[Prompt] Search the records for "Policy". Report every line where it occurs.

Data records:
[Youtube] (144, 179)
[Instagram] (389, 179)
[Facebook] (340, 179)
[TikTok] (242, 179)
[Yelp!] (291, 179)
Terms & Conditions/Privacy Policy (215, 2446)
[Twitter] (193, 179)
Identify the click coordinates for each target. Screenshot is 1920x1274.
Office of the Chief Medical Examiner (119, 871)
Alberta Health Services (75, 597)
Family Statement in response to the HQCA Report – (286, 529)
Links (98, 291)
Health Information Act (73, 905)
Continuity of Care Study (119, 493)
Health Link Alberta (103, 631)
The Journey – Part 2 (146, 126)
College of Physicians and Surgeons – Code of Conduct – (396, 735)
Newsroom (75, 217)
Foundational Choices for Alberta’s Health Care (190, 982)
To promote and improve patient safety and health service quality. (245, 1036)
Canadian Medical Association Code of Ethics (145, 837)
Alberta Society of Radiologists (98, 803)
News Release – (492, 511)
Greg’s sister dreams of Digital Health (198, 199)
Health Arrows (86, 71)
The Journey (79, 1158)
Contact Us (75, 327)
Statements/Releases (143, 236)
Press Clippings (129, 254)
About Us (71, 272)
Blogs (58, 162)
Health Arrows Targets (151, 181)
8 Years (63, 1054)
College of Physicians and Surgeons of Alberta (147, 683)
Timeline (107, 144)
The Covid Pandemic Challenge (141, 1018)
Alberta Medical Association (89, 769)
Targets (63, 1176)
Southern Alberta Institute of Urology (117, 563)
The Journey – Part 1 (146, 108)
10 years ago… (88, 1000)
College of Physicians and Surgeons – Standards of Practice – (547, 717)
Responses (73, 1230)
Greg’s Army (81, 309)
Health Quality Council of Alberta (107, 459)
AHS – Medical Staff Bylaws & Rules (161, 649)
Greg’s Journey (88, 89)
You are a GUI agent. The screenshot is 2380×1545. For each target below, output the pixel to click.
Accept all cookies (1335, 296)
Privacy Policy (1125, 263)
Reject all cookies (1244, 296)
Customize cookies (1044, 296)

[The completed task]
Terms & Conditions/Privacy Policy (215, 2446)
Privacy Policy (1125, 263)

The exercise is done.